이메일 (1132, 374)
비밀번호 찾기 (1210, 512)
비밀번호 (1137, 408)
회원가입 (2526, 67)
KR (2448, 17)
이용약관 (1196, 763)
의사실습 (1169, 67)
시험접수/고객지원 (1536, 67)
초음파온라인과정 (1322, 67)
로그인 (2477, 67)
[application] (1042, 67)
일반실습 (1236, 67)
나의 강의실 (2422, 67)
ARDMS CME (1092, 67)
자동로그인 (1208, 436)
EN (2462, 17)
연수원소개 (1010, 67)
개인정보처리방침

| WORK ITEM |
Every entry must be printed again, exactly as it reads.

| ANSWER BELOW |
이메일 (1132, 374)
비밀번호 찾기 (1210, 512)
비밀번호 (1137, 408)
회원가입 (2526, 67)
KR (2448, 17)
이용약관 (1196, 763)
의사실습 (1169, 67)
시험접수/고객지원 (1536, 67)
초음파온라인과정 (1322, 67)
로그인 (2477, 67)
[application] (1042, 67)
일반실습 (1236, 67)
나의 강의실 (2422, 67)
ARDMS CME (1092, 67)
자동로그인 (1208, 436)
EN (2462, 17)
연수원소개 (1010, 67)
개인정보처리방침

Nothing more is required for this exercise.